2) If your spouse dies while you are still living in the nursing home, Medicaid may demand that you sell the home and use the proceeds for your nursing home costs. Again, depending on the circumstances, you can sometimes preserve the family home. Each situation is different. For example, if a son or daughter is living in the home and provided two years of care to the nursing home resident, this child can sometimes be given the home as a gift to avoid a forced sale by Medicaid. This is usually referred to as the child caretaker exception. Unfortunately, the Medicaid caseworker will not always let you know about this rule.  Another exception is if you have have a permanently disabled child.

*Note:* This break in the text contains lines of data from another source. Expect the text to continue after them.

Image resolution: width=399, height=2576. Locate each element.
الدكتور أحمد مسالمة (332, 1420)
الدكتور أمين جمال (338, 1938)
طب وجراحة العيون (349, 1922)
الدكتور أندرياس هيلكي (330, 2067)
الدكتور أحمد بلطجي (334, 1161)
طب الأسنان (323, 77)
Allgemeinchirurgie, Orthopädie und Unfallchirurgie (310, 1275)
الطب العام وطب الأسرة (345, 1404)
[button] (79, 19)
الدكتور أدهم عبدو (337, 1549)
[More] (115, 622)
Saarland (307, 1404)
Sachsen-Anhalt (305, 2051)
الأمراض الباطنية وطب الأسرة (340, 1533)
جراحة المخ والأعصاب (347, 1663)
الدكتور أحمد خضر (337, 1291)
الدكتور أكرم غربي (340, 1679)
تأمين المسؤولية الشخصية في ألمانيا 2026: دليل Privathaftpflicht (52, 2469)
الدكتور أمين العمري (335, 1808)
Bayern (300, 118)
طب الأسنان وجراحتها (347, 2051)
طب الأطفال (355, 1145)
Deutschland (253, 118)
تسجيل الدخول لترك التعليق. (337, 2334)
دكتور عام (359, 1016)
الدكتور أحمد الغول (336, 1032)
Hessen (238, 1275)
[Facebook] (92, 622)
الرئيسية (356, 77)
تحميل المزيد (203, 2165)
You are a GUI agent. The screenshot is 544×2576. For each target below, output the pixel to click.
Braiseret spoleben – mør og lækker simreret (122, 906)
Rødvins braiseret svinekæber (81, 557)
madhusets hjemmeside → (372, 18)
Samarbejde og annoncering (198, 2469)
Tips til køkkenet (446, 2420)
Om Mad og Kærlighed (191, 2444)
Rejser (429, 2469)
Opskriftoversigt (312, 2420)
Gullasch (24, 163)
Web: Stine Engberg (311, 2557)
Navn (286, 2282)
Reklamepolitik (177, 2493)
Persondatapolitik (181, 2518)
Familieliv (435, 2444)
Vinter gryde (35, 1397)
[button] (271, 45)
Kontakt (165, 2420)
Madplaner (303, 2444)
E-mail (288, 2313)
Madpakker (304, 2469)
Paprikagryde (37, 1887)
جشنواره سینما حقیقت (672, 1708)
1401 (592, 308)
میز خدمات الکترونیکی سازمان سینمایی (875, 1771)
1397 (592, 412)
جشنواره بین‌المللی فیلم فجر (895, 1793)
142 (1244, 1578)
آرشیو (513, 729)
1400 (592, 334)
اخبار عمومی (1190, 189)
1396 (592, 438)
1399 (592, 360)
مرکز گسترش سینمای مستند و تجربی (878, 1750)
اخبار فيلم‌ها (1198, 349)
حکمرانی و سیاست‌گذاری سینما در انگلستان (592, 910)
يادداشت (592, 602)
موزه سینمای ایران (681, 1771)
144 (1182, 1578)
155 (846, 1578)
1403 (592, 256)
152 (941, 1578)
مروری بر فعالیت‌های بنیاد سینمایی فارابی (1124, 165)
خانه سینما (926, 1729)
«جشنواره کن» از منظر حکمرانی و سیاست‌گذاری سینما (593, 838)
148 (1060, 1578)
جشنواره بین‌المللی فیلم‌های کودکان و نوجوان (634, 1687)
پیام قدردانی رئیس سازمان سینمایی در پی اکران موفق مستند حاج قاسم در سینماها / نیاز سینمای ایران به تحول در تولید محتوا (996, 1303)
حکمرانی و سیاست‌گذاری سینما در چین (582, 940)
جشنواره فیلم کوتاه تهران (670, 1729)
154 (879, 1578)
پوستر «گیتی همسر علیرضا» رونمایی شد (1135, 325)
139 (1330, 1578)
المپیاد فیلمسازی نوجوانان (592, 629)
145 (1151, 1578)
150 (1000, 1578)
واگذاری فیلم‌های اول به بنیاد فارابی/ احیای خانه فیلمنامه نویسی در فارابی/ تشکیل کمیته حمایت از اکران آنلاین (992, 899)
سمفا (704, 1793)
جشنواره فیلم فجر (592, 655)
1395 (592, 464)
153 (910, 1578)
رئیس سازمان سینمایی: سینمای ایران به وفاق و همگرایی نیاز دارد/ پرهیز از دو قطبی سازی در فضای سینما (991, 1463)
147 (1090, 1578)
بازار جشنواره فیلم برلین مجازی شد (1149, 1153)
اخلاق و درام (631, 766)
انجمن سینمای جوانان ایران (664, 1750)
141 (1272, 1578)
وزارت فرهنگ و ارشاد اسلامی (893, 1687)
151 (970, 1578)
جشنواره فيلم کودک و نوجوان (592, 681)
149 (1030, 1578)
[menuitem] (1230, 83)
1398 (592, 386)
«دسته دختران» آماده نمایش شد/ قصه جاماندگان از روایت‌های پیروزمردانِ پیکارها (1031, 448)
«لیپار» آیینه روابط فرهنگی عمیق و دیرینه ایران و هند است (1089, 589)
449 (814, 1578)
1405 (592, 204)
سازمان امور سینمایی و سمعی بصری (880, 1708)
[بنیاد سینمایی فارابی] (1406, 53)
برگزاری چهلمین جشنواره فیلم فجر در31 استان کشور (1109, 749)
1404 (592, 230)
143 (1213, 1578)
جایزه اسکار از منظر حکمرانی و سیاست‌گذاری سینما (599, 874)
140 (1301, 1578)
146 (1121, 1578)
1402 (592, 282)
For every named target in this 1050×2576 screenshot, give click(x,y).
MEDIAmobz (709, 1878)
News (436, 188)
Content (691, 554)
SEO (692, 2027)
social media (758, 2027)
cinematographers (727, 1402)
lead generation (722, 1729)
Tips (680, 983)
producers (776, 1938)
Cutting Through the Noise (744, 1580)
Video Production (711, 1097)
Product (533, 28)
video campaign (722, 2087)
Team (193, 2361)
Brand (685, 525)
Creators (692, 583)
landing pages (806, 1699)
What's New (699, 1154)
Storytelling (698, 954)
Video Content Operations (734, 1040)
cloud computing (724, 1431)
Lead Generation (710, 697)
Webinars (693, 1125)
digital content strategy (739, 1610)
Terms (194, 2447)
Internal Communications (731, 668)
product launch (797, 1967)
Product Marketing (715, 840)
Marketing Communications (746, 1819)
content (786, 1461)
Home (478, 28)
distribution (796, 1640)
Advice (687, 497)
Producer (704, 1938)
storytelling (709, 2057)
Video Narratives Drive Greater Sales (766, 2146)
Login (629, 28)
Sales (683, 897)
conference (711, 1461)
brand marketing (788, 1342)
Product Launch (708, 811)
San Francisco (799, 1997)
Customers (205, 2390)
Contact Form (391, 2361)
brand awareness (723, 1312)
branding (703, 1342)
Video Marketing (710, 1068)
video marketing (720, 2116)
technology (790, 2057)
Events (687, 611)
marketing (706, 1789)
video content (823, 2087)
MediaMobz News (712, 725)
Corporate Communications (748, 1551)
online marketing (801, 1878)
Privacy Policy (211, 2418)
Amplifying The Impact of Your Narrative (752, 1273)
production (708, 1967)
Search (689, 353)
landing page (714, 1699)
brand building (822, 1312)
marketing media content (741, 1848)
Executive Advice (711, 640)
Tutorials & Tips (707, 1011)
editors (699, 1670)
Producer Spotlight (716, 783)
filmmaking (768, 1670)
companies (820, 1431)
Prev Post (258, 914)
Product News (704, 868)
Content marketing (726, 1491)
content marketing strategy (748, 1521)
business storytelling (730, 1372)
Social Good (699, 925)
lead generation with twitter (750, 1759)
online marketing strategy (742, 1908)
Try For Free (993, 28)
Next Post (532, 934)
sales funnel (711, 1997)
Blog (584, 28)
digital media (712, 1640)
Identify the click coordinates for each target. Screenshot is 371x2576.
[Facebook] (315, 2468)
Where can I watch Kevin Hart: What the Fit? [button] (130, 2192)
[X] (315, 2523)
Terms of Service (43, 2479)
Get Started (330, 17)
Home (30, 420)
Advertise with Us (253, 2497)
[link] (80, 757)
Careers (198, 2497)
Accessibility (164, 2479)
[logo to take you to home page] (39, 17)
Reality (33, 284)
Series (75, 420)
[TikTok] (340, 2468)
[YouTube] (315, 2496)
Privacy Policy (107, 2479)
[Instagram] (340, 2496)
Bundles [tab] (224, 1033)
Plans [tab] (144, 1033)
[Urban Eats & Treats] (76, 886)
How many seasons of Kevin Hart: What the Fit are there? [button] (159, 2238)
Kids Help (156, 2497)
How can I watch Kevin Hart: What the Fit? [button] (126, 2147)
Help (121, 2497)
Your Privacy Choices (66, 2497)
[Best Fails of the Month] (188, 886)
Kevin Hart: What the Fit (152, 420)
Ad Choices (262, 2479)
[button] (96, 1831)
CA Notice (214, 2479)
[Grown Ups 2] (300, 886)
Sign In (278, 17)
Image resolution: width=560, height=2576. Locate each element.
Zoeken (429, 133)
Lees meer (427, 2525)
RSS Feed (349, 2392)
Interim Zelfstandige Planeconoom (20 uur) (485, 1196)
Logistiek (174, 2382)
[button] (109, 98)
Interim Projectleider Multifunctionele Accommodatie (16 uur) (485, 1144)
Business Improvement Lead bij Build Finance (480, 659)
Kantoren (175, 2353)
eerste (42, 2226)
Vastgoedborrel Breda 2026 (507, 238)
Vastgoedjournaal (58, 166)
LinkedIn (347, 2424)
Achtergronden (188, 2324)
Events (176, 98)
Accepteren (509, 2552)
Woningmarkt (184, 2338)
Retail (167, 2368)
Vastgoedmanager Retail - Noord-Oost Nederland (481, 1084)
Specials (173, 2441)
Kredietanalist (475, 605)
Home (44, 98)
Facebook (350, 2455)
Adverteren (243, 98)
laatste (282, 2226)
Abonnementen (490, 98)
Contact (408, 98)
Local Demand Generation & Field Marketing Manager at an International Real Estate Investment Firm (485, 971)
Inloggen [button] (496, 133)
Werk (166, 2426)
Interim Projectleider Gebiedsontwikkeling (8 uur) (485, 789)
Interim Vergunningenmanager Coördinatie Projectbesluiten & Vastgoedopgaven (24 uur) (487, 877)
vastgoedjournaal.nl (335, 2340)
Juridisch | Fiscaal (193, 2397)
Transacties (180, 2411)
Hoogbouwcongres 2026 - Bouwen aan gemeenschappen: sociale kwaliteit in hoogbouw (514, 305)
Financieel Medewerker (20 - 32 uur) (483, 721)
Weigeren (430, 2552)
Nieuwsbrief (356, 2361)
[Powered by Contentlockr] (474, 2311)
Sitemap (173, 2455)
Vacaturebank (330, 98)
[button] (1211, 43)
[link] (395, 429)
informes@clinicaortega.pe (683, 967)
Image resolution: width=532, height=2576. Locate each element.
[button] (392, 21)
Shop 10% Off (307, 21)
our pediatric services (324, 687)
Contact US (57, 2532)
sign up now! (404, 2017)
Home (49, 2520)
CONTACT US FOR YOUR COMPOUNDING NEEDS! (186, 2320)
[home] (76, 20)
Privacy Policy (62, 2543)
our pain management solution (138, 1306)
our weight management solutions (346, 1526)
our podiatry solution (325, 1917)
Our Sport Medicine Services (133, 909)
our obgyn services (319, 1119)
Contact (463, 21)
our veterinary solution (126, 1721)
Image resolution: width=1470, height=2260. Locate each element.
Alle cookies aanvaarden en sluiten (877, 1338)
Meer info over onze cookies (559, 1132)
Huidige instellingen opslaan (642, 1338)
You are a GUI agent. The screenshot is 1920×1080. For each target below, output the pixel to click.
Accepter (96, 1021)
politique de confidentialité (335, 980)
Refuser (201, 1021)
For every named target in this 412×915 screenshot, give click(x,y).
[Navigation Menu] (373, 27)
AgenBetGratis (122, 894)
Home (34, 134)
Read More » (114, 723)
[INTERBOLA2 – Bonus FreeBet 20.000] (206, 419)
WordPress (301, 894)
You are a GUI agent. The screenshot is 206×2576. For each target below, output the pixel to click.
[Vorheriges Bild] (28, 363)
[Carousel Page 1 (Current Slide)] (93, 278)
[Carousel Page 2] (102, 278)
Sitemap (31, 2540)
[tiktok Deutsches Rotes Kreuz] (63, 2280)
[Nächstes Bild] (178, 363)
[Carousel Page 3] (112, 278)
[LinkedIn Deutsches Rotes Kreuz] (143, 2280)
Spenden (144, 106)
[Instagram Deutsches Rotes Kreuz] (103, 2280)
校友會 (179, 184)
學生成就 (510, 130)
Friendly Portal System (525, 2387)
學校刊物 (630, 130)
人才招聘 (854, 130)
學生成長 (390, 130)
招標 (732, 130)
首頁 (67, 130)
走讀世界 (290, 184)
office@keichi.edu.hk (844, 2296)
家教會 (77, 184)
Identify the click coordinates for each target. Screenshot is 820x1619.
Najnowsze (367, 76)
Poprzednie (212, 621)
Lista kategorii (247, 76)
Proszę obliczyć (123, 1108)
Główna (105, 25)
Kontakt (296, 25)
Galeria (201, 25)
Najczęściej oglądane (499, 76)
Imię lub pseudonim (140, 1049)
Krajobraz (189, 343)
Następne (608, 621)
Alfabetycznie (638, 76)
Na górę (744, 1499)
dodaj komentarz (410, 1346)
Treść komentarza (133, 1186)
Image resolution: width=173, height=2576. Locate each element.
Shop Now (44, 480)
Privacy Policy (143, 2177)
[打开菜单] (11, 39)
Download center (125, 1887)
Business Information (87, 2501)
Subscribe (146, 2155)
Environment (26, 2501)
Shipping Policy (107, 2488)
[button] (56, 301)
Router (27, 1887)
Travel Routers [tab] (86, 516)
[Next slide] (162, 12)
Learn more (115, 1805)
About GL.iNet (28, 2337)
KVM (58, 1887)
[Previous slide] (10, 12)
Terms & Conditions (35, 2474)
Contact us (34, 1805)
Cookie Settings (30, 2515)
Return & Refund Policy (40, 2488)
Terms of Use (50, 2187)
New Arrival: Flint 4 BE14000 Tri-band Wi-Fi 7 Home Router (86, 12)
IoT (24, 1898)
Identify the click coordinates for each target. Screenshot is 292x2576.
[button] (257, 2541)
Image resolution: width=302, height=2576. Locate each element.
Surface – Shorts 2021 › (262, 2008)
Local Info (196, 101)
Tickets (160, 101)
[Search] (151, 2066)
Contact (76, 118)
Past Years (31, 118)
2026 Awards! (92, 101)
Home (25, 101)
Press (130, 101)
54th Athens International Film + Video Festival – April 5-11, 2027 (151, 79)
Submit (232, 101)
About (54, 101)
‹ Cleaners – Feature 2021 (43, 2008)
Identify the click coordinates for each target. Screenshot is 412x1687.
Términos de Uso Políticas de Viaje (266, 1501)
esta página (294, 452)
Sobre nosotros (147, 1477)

In that situation, the home can usually be given to that child, without adverse Medicaid consequences.

3) If you enter a nursing home and do not have a spouse or child living in the home, Medicaid will allow you to keep the house as long as you intend to return home. Otherwise, you must sell the home before you can attempt to qualify for Medicaid. There are some exceptions to this rule, such as the child caretaker rule. When the home sells, the proceeds must generally be used for your nursing home care. If you die before selling the home, the State of Ohio will usually put a lien on the home. If that happens, the State will make a claim for the amount they have paid out in Medicaid benefits.

The good news however, is that through proper legal planning, you can sometimes preserve the entire value of the home for future generations. Even in cases where Medicaid demands that you sell the home, there are often ways to preserve a portion of the sale proceeds for your family.

Each situation is unique, so you must consult with a qualified elder law attorney to go over your best options.

What Is Division of Assets?

Division of Assets is the name commonly used for the Spousal Impoverishment provisions of the Medicare Catastrophic Act of 1988. It applies only to married couples. The intent of the law was to change the eligibility requirements for Medicaid in situations where one spouse needs nursing home care while the other spouse remains in the community (i.e. at home or in an assisted living facility). The law, in effect, recognizes that it makes little sense to impoverish both spouses when only one needs to qualify for Medicaid assistance for nursing home care.

As a result of this recognition, division of assets was born. Basically, in a division of assets, the couple gathers all of their non-exempt (countable) assets together in a review. See below for a list of exempt assets.

The non-exempt assets are then divided in two, with the community (or at home) spouse allowed to keep one-half of all countable assets up to about $115,920. The other half of the countable assets must be “spent down” until $1,500 remains for Ohio residents and $2,000 for Kentucky residents. The amount of countable assets which the at-home spouse gets to keep is called the Community Spousal Resource Allowance (CSRA).

Each state also establishes a monthly income floor for the at-home spouse. This is called the Minimum Monthly Maintenance Needs Allowance (MMMNA). This permits the community spouse to keep a minimum monthly income ranging from about $1,939 to $2,898.

If the community spouse does not have at least $1,939 in income, then he or she is allowed to take the income of the nursing home spouse in an amount large enough to reach the MMMNA. The nursing home spouse’s remaining income (minus a personal needs allowance) goes to the nursing home. This helps avoid the necessity for the at-home spouse to dip into savings each month, which would result in gradual impoverishment.

Exempt Assets

• The Home up to around $500,000. The home must be the principal place of residence.

• Household and Personal Belongings, furniture, appliances, jewelry and clothing.

• One Vehicle and there may be some limitations on value.

• Burial Plot and Irrevocable Funeral Plans for you and your spouse.

• Life Insurance policies as long as the cash surrender value of all policies combined does not exceed $1,500. If they do exceed $1,500 in total cash surrender value, then the cash value in these policies is countable.

The bottom line is you must seek advice from someone who knows Medicaid law.